Reliance Brands straddles three upper-end segments with brands such as Quicksilver and Timberland in super-premium, Diesel and Thomas Pink in affordable luxury (average price-point of Rs 8,000-10,000) and Ermenegildo Zegna and Paul & Shark (price-points from Rs 15,000) in luxury. Arvind Brands operates primarily in three apparel segments - value (Cherokee), premium (USPA, Arrow) and super-premium (GANT and Tommy Hilfiger). Genesis which has the first-mover's advantage in bringing in a phalanx of luxury brands handles 14 luxury brands including Armani, Burberry, Canali and Jimmy Choo.
But new brands and rationalisation over the last few years point to DLF Brands' trying to sharpen focus on the mid to premium brands space. Kiko too operates in the mid-segment. "Kiko's products are half the price of those from a brand like MAC," says DLF Brands CEO Deepak Agarwal. The prices would be between Rs 200 and 2,000, he says.
About two years ago, DLF Brands ended its joint-venture with Italian luxury fashion brand Giorgio Armani, marking its exit from the luxury space.
The company also ended the franchise agreement with Italian brand Alcott last year as it was not doing well and reduced the size of its home furnishing stores Pure Home + Living. It has also scaled back its multi-brand stores called AVE.NUE.
It is also focusing on single-brand stores. Sarna says, "We want to open specialised, single-brand stores in cities." DLF Brands is planning to open 65 stores for its brands such as Mothercare kids and marternity-care, Forever 21, Claire in cosmetic jewellery and Sunglass Hut this year.
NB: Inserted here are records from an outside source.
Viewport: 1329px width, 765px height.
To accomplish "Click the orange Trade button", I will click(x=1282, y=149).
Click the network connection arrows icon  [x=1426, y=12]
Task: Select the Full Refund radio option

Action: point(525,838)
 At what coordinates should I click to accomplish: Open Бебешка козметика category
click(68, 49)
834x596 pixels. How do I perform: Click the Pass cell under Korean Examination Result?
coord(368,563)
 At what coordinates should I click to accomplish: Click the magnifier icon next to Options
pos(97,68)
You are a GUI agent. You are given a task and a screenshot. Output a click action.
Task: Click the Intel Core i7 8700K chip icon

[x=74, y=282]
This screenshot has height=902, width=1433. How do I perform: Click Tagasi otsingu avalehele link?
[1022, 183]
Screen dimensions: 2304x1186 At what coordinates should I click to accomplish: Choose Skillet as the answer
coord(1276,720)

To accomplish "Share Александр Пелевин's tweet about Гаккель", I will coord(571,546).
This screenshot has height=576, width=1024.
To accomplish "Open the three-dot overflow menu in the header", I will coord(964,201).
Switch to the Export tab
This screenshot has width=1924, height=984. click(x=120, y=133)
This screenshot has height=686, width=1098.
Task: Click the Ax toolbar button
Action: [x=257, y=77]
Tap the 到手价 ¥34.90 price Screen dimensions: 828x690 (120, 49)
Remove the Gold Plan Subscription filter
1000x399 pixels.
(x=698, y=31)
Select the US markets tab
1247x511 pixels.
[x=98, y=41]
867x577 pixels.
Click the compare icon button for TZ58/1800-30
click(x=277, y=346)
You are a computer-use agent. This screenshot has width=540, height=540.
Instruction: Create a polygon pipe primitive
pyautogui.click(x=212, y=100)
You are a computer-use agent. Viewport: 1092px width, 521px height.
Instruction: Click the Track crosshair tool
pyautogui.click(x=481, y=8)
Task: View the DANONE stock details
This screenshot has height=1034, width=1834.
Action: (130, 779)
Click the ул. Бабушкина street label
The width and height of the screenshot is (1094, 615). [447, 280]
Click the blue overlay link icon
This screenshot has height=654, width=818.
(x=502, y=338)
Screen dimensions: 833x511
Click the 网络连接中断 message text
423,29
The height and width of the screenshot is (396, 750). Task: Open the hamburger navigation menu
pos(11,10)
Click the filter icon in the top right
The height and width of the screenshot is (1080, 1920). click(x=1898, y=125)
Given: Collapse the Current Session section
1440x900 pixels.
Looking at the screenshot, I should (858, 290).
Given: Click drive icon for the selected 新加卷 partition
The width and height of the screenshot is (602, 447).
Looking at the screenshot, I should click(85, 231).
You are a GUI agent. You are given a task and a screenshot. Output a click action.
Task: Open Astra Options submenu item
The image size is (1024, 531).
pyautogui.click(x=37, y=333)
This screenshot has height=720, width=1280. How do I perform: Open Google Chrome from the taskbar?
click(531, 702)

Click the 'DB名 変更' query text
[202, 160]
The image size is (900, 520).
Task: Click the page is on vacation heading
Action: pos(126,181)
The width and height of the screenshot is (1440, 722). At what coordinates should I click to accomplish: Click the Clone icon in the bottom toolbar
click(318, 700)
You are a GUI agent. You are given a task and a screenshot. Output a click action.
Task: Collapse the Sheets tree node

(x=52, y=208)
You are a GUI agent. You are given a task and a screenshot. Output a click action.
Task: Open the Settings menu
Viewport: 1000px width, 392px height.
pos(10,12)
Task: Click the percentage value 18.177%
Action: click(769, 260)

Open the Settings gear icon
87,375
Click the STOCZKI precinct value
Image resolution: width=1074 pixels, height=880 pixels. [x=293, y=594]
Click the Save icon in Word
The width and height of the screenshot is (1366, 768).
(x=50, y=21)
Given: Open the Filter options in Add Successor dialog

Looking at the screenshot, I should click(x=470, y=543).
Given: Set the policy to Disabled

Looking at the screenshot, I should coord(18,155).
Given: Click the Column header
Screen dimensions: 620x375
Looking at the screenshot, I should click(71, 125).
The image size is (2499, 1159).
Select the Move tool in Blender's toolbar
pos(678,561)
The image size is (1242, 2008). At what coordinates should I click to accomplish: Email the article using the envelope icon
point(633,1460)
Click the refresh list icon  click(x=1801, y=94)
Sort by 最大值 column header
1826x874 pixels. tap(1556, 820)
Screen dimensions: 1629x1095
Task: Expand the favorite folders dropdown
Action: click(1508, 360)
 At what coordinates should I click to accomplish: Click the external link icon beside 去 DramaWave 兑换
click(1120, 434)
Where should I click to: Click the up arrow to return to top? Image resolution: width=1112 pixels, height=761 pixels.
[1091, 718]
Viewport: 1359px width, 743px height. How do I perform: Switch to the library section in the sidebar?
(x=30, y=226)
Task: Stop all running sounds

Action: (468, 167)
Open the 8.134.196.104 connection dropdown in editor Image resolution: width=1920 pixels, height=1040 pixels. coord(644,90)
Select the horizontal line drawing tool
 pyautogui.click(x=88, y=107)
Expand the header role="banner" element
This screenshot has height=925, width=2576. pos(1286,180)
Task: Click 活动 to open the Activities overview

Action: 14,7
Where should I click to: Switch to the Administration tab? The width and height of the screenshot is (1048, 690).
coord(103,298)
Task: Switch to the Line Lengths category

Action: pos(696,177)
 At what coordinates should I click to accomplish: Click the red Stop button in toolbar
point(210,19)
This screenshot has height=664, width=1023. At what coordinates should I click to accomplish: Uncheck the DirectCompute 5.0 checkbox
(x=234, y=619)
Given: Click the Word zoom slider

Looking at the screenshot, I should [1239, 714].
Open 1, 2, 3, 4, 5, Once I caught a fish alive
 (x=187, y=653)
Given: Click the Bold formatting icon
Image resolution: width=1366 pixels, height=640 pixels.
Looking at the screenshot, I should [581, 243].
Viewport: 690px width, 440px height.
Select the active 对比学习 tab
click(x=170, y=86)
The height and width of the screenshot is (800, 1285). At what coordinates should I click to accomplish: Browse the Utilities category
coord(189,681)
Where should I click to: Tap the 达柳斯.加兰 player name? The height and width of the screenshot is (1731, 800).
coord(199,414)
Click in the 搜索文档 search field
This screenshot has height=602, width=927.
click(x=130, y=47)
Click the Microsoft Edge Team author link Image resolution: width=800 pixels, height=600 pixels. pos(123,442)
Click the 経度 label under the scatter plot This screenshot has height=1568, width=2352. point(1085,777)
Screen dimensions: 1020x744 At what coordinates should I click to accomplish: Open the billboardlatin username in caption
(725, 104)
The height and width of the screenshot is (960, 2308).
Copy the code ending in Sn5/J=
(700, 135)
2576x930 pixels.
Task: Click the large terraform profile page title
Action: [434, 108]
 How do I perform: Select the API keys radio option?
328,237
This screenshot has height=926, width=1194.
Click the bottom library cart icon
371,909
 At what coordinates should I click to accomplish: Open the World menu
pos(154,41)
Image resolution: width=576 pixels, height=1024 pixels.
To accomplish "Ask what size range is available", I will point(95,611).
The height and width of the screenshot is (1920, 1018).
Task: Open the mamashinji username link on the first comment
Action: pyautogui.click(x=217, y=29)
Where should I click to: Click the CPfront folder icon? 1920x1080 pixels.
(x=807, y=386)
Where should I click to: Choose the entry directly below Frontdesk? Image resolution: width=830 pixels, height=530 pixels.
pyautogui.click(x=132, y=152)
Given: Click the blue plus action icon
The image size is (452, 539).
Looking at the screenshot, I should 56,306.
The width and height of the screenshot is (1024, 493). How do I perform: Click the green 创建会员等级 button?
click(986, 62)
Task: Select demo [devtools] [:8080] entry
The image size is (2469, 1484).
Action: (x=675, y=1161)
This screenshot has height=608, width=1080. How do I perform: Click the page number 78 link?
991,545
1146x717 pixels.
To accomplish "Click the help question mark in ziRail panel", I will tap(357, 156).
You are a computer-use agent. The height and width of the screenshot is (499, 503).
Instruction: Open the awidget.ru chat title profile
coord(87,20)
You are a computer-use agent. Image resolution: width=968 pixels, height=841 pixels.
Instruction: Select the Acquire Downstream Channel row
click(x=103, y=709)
Focusing on mid-tier lifestyle brands in standalone stores has paid off. Its tie-up with fast fashion brand Forever 21 has clocked a business of Rs 100 crore in the first six months of launch. It is claimed to be doing a per-square-feet sales of Rs 43,000 and closing in on Zara. Sarna also claims that Mothercare stores are doing brisk business. Sarna says that like-to-like growth of the portfolio's brands have been in the range of 15-20 per cent.
While Genesis is reported to have clocked around Rs 300 crore with its total of 21 brands in 2013-14, Sarna says DLF Brands will cross Rs 300 crore 2014 and Rs 500 crore in 2015. "Ninety per cent of the company's 150-odd stores are profitable," says Sarna.
Sarna claims that three of his brands - Mothercare, Sunglass Hut and Claires - have already done so and DLF Brands itself is expected to turn profitable this year, its fifth year of operations.